My ex introduced me to arepas. They are now my favorite comfort food

The word “arepa” only existed for me three years ago. My knowledge of Latin American cuisine was limited to Mexican cuisine from my hometown in California. We’re known for La Victoria taquerias and their special orange sauce, but for me the best Mexican spot is a cash-only stand with picnic tables serving up classics like massive burritos, tacos and quesadillas so stuffed they might as well be burritos. Growing up, I would have a hard time listing foods from anywhere further south of the border.

Now, my partner and I fry the white cornmeal batter into crispy little disks and stuff them with salty, crumbly queso fresco and sautéed peppers at least twice a month for a Colombian/Venezuelan-inspired dinner.

Oddly enough, this staple meal of ours is a relic from my previous relationship. My ex’s Colombian mom used to make arepas for breakfast, and I found the little corn pancakes were just the right size to reheat in the toaster. They became an instant favorite and to this day remain my number one comfort food.

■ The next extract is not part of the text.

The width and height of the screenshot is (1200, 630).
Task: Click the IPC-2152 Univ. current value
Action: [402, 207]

For someone whose diet and mental health have always been inextricably linked, comfort foods are a necessity for me. I am proud to say that I find certain comfort foods, a notion that has not always been easy for me. I’ve been learning to eat happily ever since I was eleven years old, when a “healthy eating” mission took a dark turn and sent me to the hospital with complications from anorexia.

In eating disorder recovery, the “safe foods” are the foods that are left over after you’ve vilified everyone else. When you can’t bring yourself to eat anything else, these select foods will be there. As I recovered, “safe” foods became comfort foods, like peanut butter and banana smoothies, cereal, and scrambled eggs for dinner. These are days of emptiness, days when I feel overwhelmed and anxious. They are my go-to when the world won’t stop spinning long enough for me to understand the concept of filling my stomach with something more complex. And now that list includes arepas.

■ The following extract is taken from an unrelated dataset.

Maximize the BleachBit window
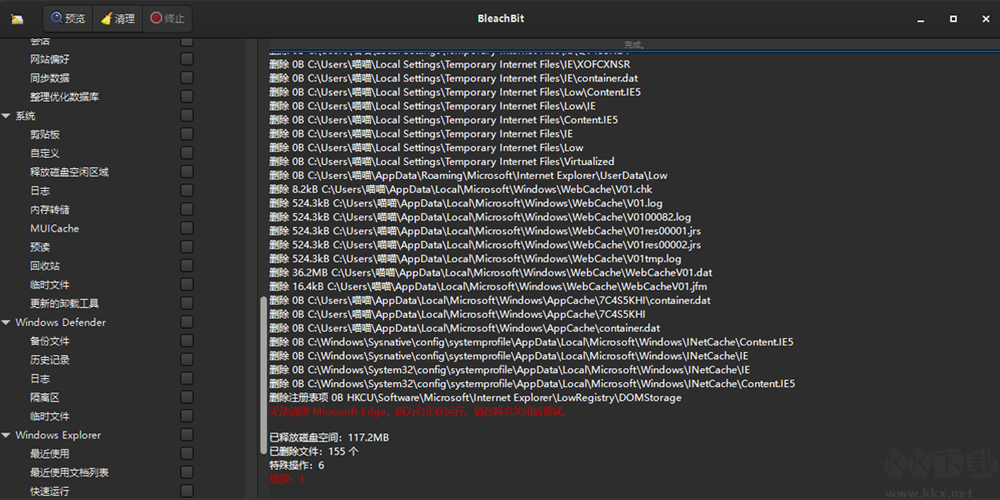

When my ex and I first moved in together, we both found that we ate more regularly than ever. Months after living together, I found myself unmotivated and apathetic. Panic attacks slammed into me and took over without reason or warning.

We didn’t always understand what the other needed at that time, but my partner was reliable when it came to cooking dinner on days when depression left me with a blank mind. “Hot corn disc?” he asked (that’s what I used to call them). “Hot corn disc,” I replied, and we shared a knowing smile.

Three ingredients were all we needed for the savory pancake dinner: pre-cooked white cornmeal, water, and salt. For a very long time, I didn’t know exactly how to recreate the arepas on my own, because he made them from memory. There were no measurements. He simply heated a small bowl of water in the microwave, mixed it into a larger bowl filled with cornmeal, and sprinkled with a pinch of salt. After mixing everything together until it looked like the creamiest Thanksgiving mashed potato that was almost runny, he kneaded the dough and let it sit for a few minutes. The last step was to fry them until their yellowish color turns golden brown. To me, they smelled like gourmet movie theater popcorn – one of many flavors of nostalgia. Sometimes we brushed the arepas with my favorite vegan butter and fried eggs on the side for a fuller dinner.

But no amount of comfort food, not even arepas, could help matters.

The grief that followed our seemingly inevitable breakup left no room for food in my stomach. Some days I barely ate. My family feared I would relapse, no matter how hard I tried to explain that depression made eating unnecessary at best and impossible at worst. When I started eating again, it was purely emotional. I was coming home from my all-day partial hospitalization program and swallowing the sadness with a parade of Hershey’s dark chocolate kisses.

Two months after leaving the hospital program, I joined Bumble and contacted a girl I had ghosted months before. Turns out she was also in recovery from an eating disorder. We’ve been dating for a year now and have been doing arepas together for almost as long.

At first, I felt uncomfortable telling him about my comfort food. She’d eaten arepas at LA farmers’ markets, but never knew how easy they were to make at home. Of course, she was curious how I, a white woman of Italian and Swedish descent, came to make this Colombian dish part of my list of most popular recipes. Begin any sentence with “My ex . . .” at the start of any relationship is a bold and potentially stupid move.

When you’re going through a breakup, there are songs you need to ban from your playlists and places you can’t skip without feeling a lump in your throat. We attach so many things to someone’s memory.

But when I do arepas now, the loss doesn’t affect me the same way. Arepas are as much my thing as my ex’s. He simply provided the introduction. I didn’t even have to call to ask for the recipe; it is conveniently listed on the back of the cornmeal bag.

In my previous relationship, I wanted to be anyone other than myself, because for me that was the only way to be enough. When it ended, I felt that I hadn’t just lost myself, but everything. But now I have reclaimed the things that are me and mine.

The silver lining was warm, round and delicious.